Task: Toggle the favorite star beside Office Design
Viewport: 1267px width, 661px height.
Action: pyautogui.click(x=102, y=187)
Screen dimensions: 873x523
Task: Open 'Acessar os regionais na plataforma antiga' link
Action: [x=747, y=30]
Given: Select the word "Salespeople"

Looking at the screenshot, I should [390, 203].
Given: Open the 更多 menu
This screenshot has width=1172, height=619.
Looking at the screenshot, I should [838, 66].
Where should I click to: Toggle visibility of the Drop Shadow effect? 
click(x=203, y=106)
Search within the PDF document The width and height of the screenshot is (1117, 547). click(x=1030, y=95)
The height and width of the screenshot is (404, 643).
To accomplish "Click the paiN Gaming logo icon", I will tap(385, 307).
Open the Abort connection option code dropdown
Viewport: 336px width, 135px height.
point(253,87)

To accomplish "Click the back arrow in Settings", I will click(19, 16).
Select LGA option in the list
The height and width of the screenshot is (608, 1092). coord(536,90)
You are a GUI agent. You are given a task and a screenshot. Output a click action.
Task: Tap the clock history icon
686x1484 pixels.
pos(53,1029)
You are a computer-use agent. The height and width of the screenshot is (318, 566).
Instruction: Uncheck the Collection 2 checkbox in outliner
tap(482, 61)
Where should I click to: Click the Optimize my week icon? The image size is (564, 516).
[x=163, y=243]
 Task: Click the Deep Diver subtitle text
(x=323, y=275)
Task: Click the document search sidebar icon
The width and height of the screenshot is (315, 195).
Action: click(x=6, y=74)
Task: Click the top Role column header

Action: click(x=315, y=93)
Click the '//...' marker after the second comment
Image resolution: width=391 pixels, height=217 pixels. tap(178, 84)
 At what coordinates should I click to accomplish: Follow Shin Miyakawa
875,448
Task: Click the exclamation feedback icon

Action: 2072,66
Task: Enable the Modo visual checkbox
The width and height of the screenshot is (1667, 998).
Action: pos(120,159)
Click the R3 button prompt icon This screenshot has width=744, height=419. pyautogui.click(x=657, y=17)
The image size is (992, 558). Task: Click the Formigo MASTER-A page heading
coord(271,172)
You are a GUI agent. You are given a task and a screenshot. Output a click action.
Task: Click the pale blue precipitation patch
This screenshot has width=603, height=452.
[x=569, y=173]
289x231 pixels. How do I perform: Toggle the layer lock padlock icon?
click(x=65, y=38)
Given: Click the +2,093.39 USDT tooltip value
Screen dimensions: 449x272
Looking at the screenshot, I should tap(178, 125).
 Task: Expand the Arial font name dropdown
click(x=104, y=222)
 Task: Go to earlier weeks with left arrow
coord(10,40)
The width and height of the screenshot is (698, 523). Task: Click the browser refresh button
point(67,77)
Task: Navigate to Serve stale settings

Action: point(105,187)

● **Written problem**: Reproduce every item above word for word, keeping each line in its original order.

● **Correct answer**:
Task: Toggle the favorite star beside Office Design
Viewport: 1267px width, 661px height.
Action: pyautogui.click(x=102, y=187)
Screen dimensions: 873x523
Task: Open 'Acessar os regionais na plataforma antiga' link
Action: [x=747, y=30]
Given: Select the word "Salespeople"

Looking at the screenshot, I should [390, 203].
Given: Open the 更多 menu
This screenshot has width=1172, height=619.
Looking at the screenshot, I should [838, 66].
Where should I click to: Toggle visibility of the Drop Shadow effect? 
click(x=203, y=106)
Search within the PDF document The width and height of the screenshot is (1117, 547). click(x=1030, y=95)
The height and width of the screenshot is (404, 643).
To accomplish "Click the paiN Gaming logo icon", I will tap(385, 307).
Open the Abort connection option code dropdown
Viewport: 336px width, 135px height.
point(253,87)

To accomplish "Click the back arrow in Settings", I will click(19, 16).
Select LGA option in the list
The height and width of the screenshot is (608, 1092). coord(536,90)
You are a GUI agent. You are given a task and a screenshot. Output a click action.
Task: Tap the clock history icon
686x1484 pixels.
pos(53,1029)
You are a computer-use agent. The height and width of the screenshot is (318, 566).
Instruction: Uncheck the Collection 2 checkbox in outliner
tap(482, 61)
Where should I click to: Click the Optimize my week icon? The image size is (564, 516).
[x=163, y=243]
 Task: Click the Deep Diver subtitle text
(x=323, y=275)
Task: Click the document search sidebar icon
The width and height of the screenshot is (315, 195).
Action: click(x=6, y=74)
Task: Click the top Role column header

Action: click(x=315, y=93)
Click the '//...' marker after the second comment
Image resolution: width=391 pixels, height=217 pixels. tap(178, 84)
 At what coordinates should I click to accomplish: Follow Shin Miyakawa
875,448
Task: Click the exclamation feedback icon

Action: 2072,66
Task: Enable the Modo visual checkbox
The width and height of the screenshot is (1667, 998).
Action: pos(120,159)
Click the R3 button prompt icon This screenshot has width=744, height=419. pyautogui.click(x=657, y=17)
The image size is (992, 558). Task: Click the Formigo MASTER-A page heading
coord(271,172)
You are a GUI agent. You are given a task and a screenshot. Output a click action.
Task: Click the pale blue precipitation patch
This screenshot has width=603, height=452.
[x=569, y=173]
289x231 pixels. How do I perform: Toggle the layer lock padlock icon?
click(x=65, y=38)
Given: Click the +2,093.39 USDT tooltip value
Screen dimensions: 449x272
Looking at the screenshot, I should tap(178, 125).
 Task: Expand the Arial font name dropdown
click(x=104, y=222)
 Task: Go to earlier weeks with left arrow
coord(10,40)
The width and height of the screenshot is (698, 523). Task: Click the browser refresh button
point(67,77)
Task: Navigate to Serve stale settings

Action: point(105,187)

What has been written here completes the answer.